Different organs seem to operate on different time sequences. These functions are so regular that medical writer Dunja Voos deems them "clockwork organs." Scientists believe that we have genetically determined clocks that operate many of our hormonal functions, including the secretion of insulin and cortisol, as well as mechanisms that respond to changes in the season, changes in lighting, and changes in our daily activities. Knowing when your body is likely to focus on a particular symptom makes it easier to treat the symptoms of disease.

Brain Rhythms

Knowing when to take a pain reliever in anticipation of a severe headache can make a huge difference in the severity of the subsequent pain. Different kinds of headaches, however, occur at different times of day. Cluster headaches, for example, typically strike during REM sleep, sometime between midnight and three in the morning. If you tend to have cluster headaches, your doctor may advise you to give your child (cluster headaches are most commonly a problem of children) a pain reliever just before you go to bed. 
Migraine headaches tend to strike first thing in the morning, around sunup. At least you can have your treatments handy for early morning use, even if you can't get up in the middle of the night to take them. Men who get migraines tend to experience their symptoms later in the day than women, closer to mid-morning. 

Eye Rhythms

Redness in the eyes is usually worst early in the morning. This is the time pinkeye and conjunctivitis symptoms will be most severe. Dry eyes (caused by conjunctivitis sicca or autoimmune diseases such as Sjogren's syndrome) will tend to be worse later in the day. Using eye drops in the late morning maximizes their effectiveness.

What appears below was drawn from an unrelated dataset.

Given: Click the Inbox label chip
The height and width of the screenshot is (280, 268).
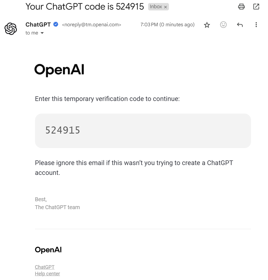Looking at the screenshot, I should [156, 7].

Even Cardiac Arrhythmia Has A Rhythm

Emergency room doctors notice that sudden death, the heart suddenly stopping, is most likely to occur between six in the morning and noon. Heart pain with an EKG signature of a raised ST segment, however, is more common between six in the evening and midnight. Sudden death in insulin-dependent diabetics, however, occurs almost exclusively during sleep.
Chronic heart conditions like congestive heart failure typically get worse during the day and, if they are going to cause a need for emergency treatment, become critical at night. Heart attack (myocardial infarction), nowever, usually occurs during the day, except among people who take a medication in the beta-blocker class to control their heart rhythms.
High and low blood pressure also seem to cycle during the day. During sleep, blood pressure levels are 10 to 25 percent lower than during the day. Both systolic and diastolic blood pressures increase after waking in the morning. As people get "revved up" for their daily activities, especially if they have to exert physical effort under time pressure (running to catch a bus, hurrying to go to an appointment), blood pressure levels reach their peak. This is the reason the blood pressure measurement your doctor takes late in the morning, especially when you had to rush to make the appointment, can be uncharacteristically high.